▶ [Le tue istruzioni]:
Puoi trascrivere parola per parola il tratto dell'intervista sulle elezioni in Zimbabwe che va da "Oskar Wermter, gesuita" fino a "politica ed economica."?

▶ [Brano proposto]:

Oskar Wermter, gesuita tedesco che da anni vive in Zimbabwe dove è diventato un attento osservatore delle dinamiche politiche e sociali del Paese, non potrebbe essere più esplicito e tagliente nella sua analisi. A suo parere le elezioni che si sono tenute il 31 luglio non possono essere considerate «libere» e, confermando al potere il presidente Robert Mugabe (che ha ottenuto il 60,87% dei consensi contro il 34% del suo principale rivale Morgan Tsvangirai), rischiano di trascinare il Paese in una nuova crisi politica ed economica.
«L’unica cosa positiva - continua padre Wermter interpellato da Popoli.info - è che c’è stata meno violenza. Un obiettivo per il quale, come Chiesa, abbiamo lavorato. Una delegazione della conferenza dei vescovi dell’Africa meridionale ha incontrato Mugabe all’inizio del 2013. La delegazione ha poi incontrato altri capi di Stato della regione per sollecitarli a utilizzare la loro influenza per arrestare la violenza in Zimbabwe».

Le elezioni sono quindi state truccate?

Sì, i registri dei votanti erano vecchi e pieni di «cadaveri». A molte persone, sospettate di essere oppositori politici, è stato impedito di registrarsi, soprattutto i giovani che votavano per la prima volta. Molti elettori non hanno potuto votare perché i loro nomi non erano stati inseriti negli appositi registri anche se si erano iscritti al voto. Tutte cose che ho potuto constatare di persona, in quanto osservatore elettorale insieme ad alcuni colleghi della Conferenza episcopale (la Commissione giustizia e pace dello Zimbabwe ha infatti schierato in tutto il Paese 2.700 osservatori). La commissione elettorale ha stampato troppe schede elettorali. Si presume che queste schede fossero pre-votate, ovviamente per lo Zanu-Pf, e siano state aggiunte a quelle autentiche nelle urne. Una società israeliana, composta da ex agenti del Mossad, ha aiutato il governo in queste azioni di manipolazione.

Quindi il governo di grande coalizione è finito?

Dati sui bersagli del clic
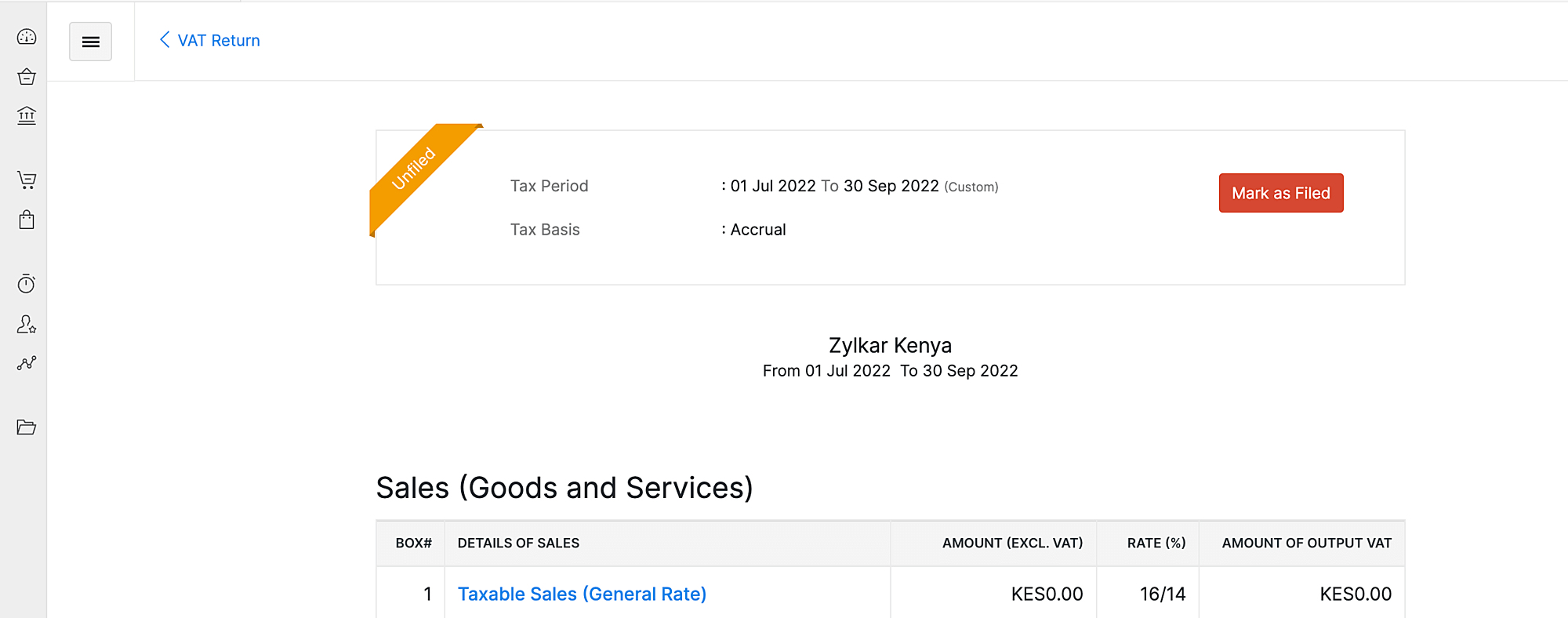Click the orange Unfiled status ribbon
1568x618 pixels.
pos(415,168)
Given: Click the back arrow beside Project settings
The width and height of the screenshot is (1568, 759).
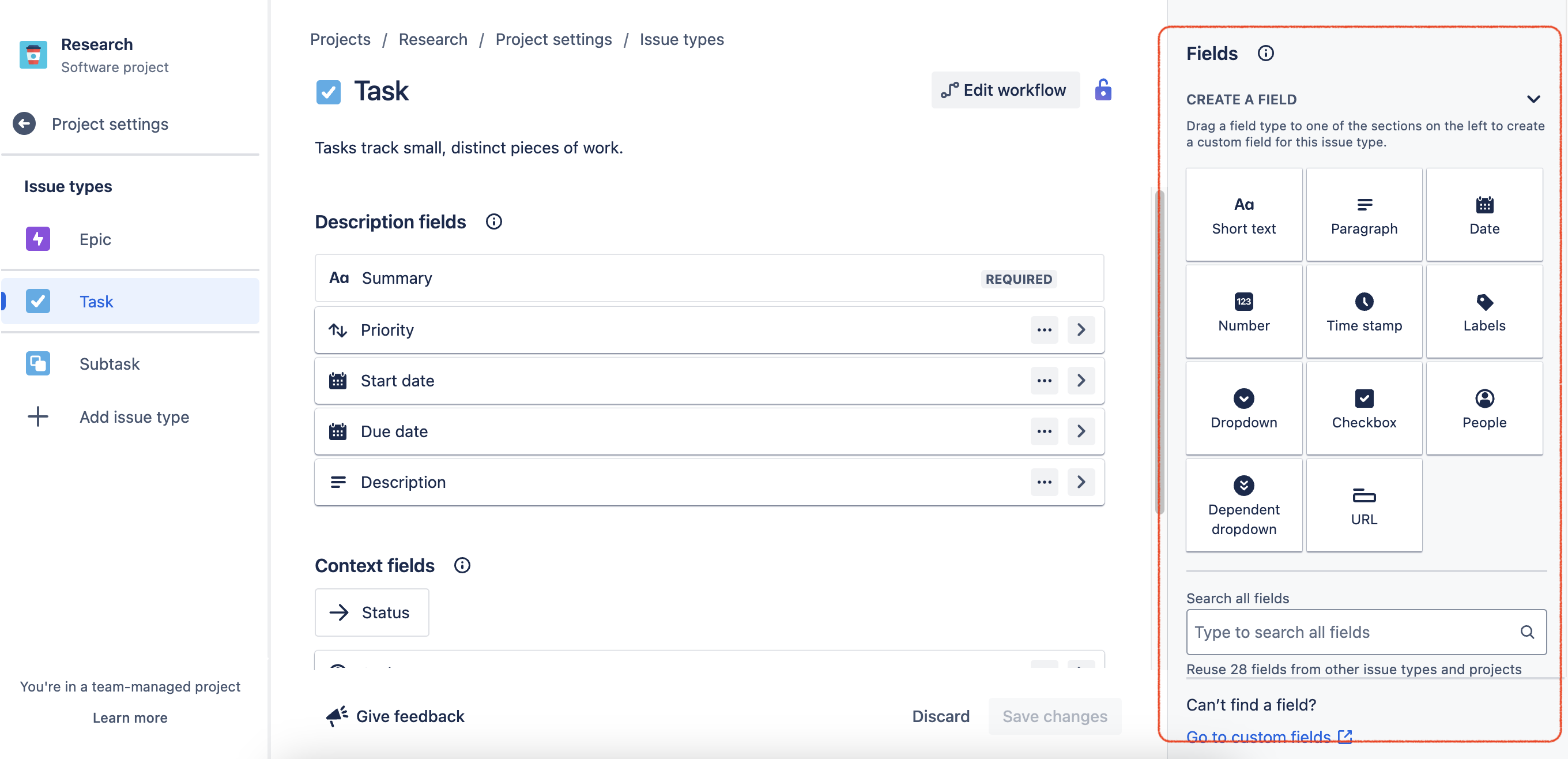Looking at the screenshot, I should [24, 123].
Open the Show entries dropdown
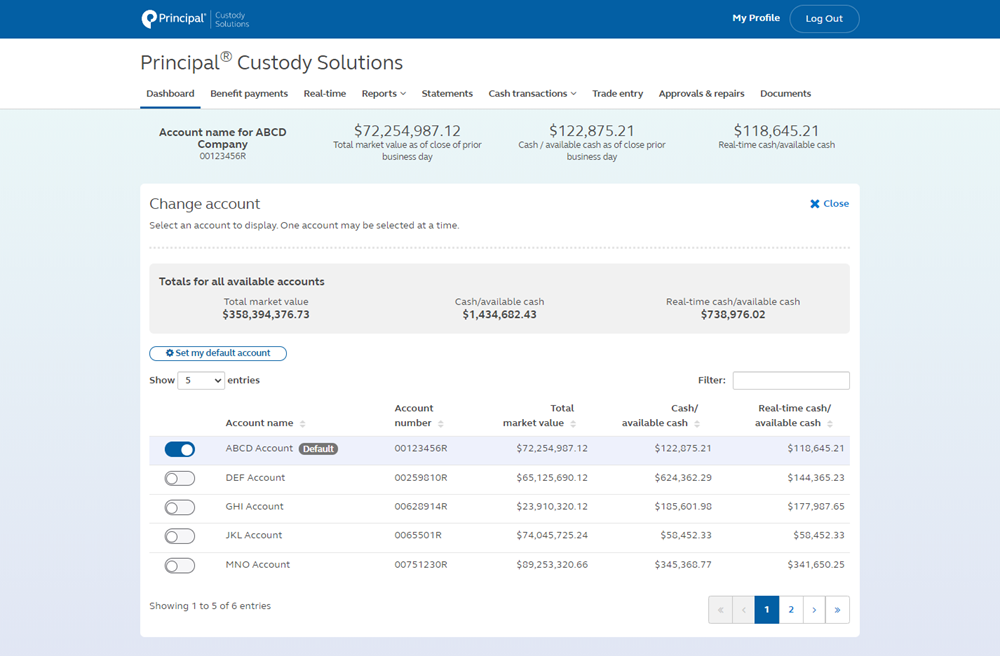 200,380
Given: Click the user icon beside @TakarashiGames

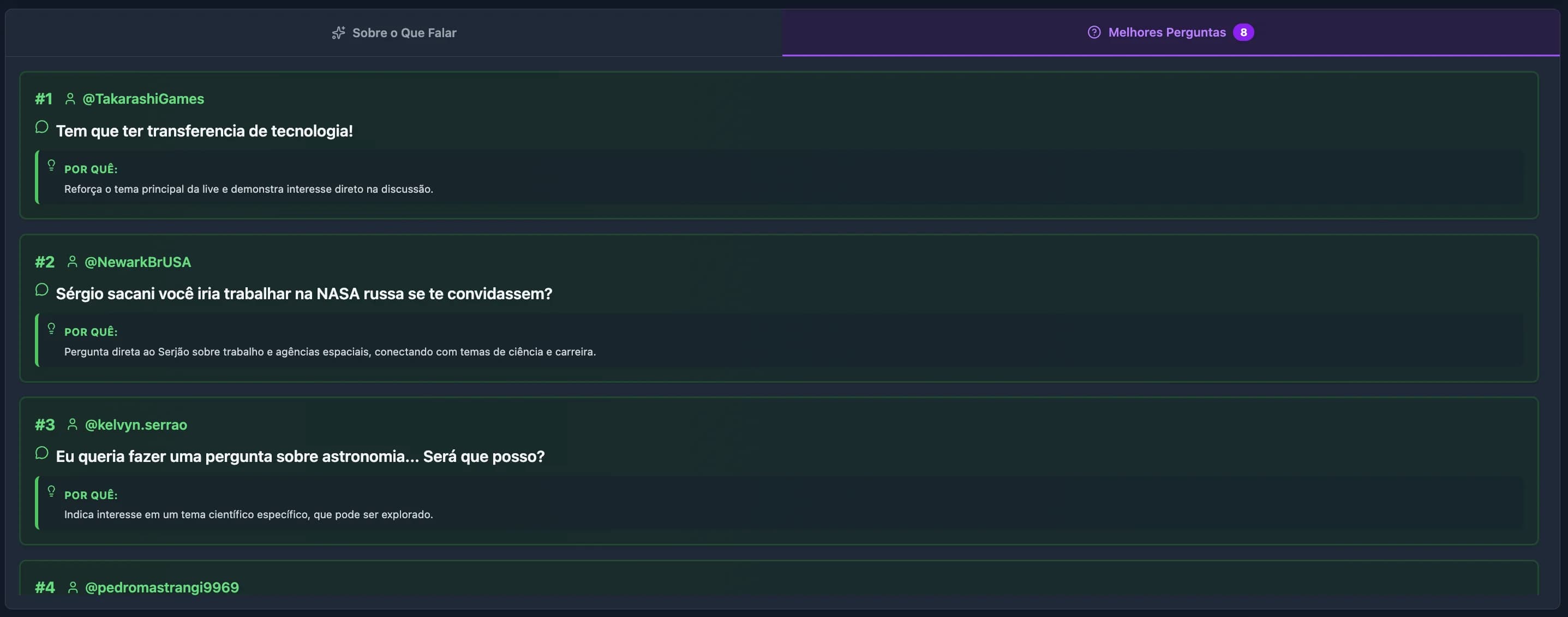Looking at the screenshot, I should point(69,98).
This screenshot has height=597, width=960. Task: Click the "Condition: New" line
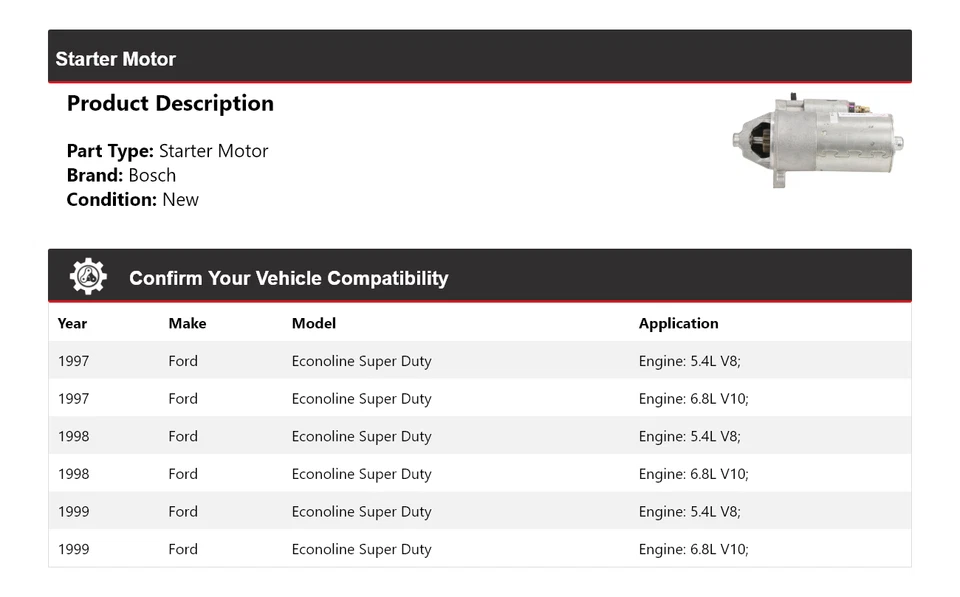[132, 199]

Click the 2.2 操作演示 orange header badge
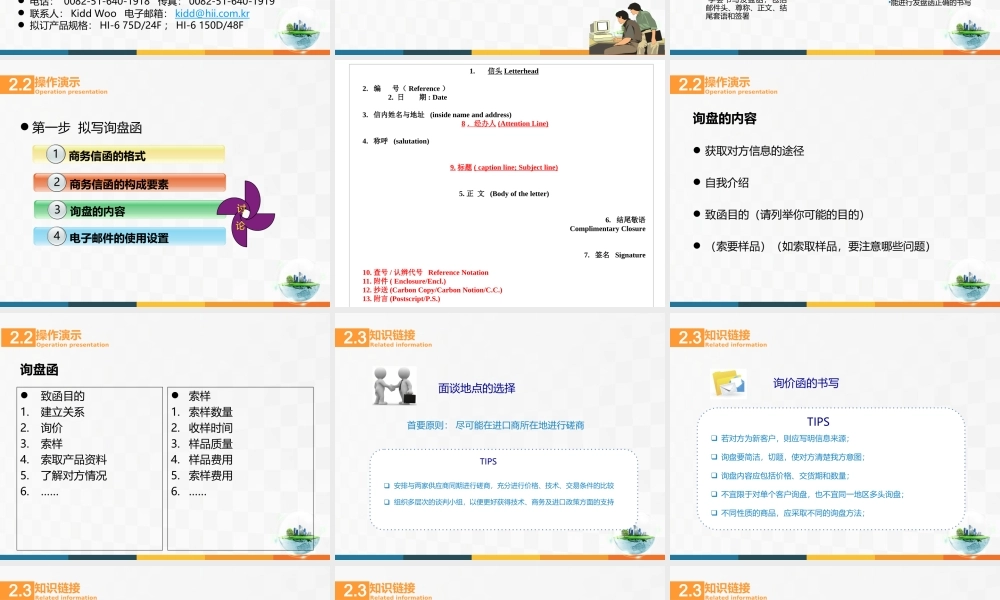pyautogui.click(x=38, y=85)
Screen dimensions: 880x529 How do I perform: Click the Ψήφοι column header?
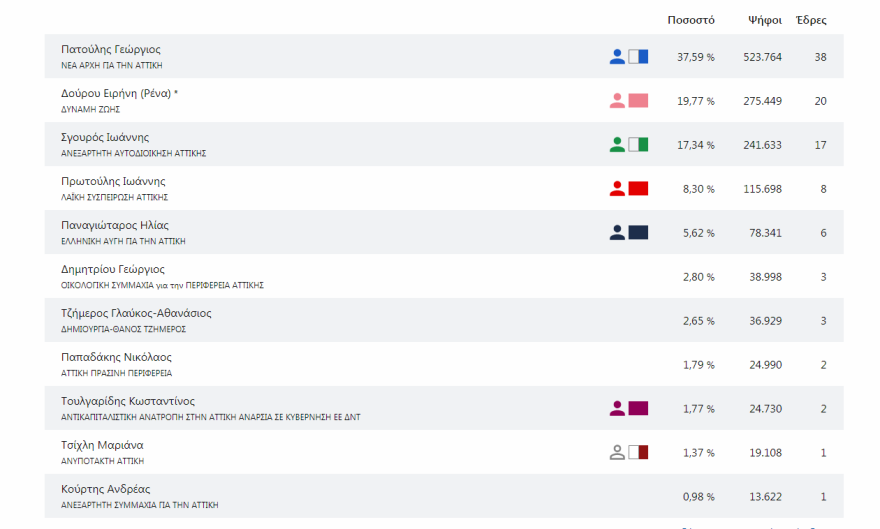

▶ [Soluzione del compito]:
Oskar Wermter, gesuita tedesco che da anni vive in Zimbabwe dove è diventato un attento osservatore delle dinamiche politiche e sociali del Paese, non potrebbe essere più esplicito e tagliente nella sua analisi. A suo parere le elezioni che si sono tenute il 31 luglio non possono essere considerate «libere» e, confermando al potere il presidente Robert Mugabe (che ha ottenuto il 60,87% dei consensi contro il 34% del suo principale rivale Morgan Tsvangirai), rischiano di trascinare il Paese in una nuova crisi politica ed economica.